Items taken from a dataset:
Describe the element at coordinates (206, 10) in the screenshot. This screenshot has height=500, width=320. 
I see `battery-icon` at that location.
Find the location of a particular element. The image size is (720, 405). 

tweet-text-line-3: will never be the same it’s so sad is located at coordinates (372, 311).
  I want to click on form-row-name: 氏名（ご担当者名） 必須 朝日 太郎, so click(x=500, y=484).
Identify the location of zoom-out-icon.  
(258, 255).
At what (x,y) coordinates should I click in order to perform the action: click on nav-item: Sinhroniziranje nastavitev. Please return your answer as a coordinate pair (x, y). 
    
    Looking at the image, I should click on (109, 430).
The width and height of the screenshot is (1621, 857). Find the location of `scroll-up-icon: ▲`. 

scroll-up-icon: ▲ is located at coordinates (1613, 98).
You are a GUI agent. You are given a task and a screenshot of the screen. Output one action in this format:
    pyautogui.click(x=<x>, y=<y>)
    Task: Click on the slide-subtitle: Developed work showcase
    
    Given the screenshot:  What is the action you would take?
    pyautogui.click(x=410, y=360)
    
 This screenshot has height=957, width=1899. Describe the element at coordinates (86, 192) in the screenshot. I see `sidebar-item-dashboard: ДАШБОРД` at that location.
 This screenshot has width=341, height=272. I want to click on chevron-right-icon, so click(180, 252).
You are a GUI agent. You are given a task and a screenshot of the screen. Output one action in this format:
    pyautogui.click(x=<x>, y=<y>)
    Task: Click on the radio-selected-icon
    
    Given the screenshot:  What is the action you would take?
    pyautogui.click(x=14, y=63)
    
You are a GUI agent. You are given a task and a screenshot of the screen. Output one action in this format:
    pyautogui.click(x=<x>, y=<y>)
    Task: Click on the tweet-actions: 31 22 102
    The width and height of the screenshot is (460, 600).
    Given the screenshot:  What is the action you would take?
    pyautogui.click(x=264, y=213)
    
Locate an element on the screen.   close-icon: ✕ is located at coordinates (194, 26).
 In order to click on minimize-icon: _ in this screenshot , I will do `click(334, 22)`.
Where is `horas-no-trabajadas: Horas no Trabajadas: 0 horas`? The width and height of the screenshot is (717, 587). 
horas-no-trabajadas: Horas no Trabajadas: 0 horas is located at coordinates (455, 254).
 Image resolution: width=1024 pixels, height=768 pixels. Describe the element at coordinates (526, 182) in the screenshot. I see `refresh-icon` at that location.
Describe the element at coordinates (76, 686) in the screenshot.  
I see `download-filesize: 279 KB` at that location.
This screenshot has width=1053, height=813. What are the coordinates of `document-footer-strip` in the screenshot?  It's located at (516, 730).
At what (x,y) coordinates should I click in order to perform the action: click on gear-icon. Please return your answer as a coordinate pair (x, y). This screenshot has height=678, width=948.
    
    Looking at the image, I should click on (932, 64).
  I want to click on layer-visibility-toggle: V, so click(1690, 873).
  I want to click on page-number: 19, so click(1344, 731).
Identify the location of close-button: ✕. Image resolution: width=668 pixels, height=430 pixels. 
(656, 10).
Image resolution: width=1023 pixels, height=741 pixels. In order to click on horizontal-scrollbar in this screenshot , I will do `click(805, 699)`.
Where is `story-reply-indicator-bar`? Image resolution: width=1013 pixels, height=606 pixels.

- **What you are asked to do**: Copy every line above word for word, with nothing changed.

- **Output for this exercise**:
Describe the element at coordinates (206, 10) in the screenshot. This screenshot has height=500, width=320. 
I see `battery-icon` at that location.
Find the location of a particular element. The image size is (720, 405). 

tweet-text-line-3: will never be the same it’s so sad is located at coordinates (372, 311).
  I want to click on form-row-name: 氏名（ご担当者名） 必須 朝日 太郎, so click(x=500, y=484).
Identify the location of zoom-out-icon.  
(258, 255).
At what (x,y) coordinates should I click in order to perform the action: click on nav-item: Sinhroniziranje nastavitev. Please return your answer as a coordinate pair (x, y). 
    
    Looking at the image, I should click on (109, 430).
The width and height of the screenshot is (1621, 857). Find the location of `scroll-up-icon: ▲`. 

scroll-up-icon: ▲ is located at coordinates (1613, 98).
You are a GUI agent. You are given a task and a screenshot of the screen. Output one action in this format:
    pyautogui.click(x=<x>, y=<y>)
    Task: Click on the slide-subtitle: Developed work showcase
    
    Given the screenshot:  What is the action you would take?
    pyautogui.click(x=410, y=360)
    
 This screenshot has height=957, width=1899. Describe the element at coordinates (86, 192) in the screenshot. I see `sidebar-item-dashboard: ДАШБОРД` at that location.
 This screenshot has width=341, height=272. I want to click on chevron-right-icon, so click(180, 252).
You are a GUI agent. You are given a task and a screenshot of the screen. Output one action in this format:
    pyautogui.click(x=<x>, y=<y>)
    Task: Click on the radio-selected-icon
    
    Given the screenshot:  What is the action you would take?
    pyautogui.click(x=14, y=63)
    
You are a GUI agent. You are given a task and a screenshot of the screen. Output one action in this format:
    pyautogui.click(x=<x>, y=<y>)
    Task: Click on the tweet-actions: 31 22 102
    The width and height of the screenshot is (460, 600).
    Given the screenshot:  What is the action you would take?
    pyautogui.click(x=264, y=213)
    
Locate an element on the screen.   close-icon: ✕ is located at coordinates (194, 26).
 In order to click on minimize-icon: _ in this screenshot , I will do `click(334, 22)`.
Where is `horas-no-trabajadas: Horas no Trabajadas: 0 horas`? The width and height of the screenshot is (717, 587). 
horas-no-trabajadas: Horas no Trabajadas: 0 horas is located at coordinates (455, 254).
 Image resolution: width=1024 pixels, height=768 pixels. Describe the element at coordinates (526, 182) in the screenshot. I see `refresh-icon` at that location.
Describe the element at coordinates (76, 686) in the screenshot.  
I see `download-filesize: 279 KB` at that location.
This screenshot has width=1053, height=813. What are the coordinates of `document-footer-strip` in the screenshot?  It's located at (516, 730).
At what (x,y) coordinates should I click in order to perform the action: click on gear-icon. Please return your answer as a coordinate pair (x, y). This screenshot has height=678, width=948.
    
    Looking at the image, I should click on (932, 64).
  I want to click on layer-visibility-toggle: V, so click(1690, 873).
  I want to click on page-number: 19, so click(1344, 731).
Identify the location of close-button: ✕. Image resolution: width=668 pixels, height=430 pixels. 
(656, 10).
Image resolution: width=1023 pixels, height=741 pixels. In order to click on horizontal-scrollbar in this screenshot , I will do `click(805, 699)`.
Where is `story-reply-indicator-bar`? Image resolution: width=1013 pixels, height=606 pixels.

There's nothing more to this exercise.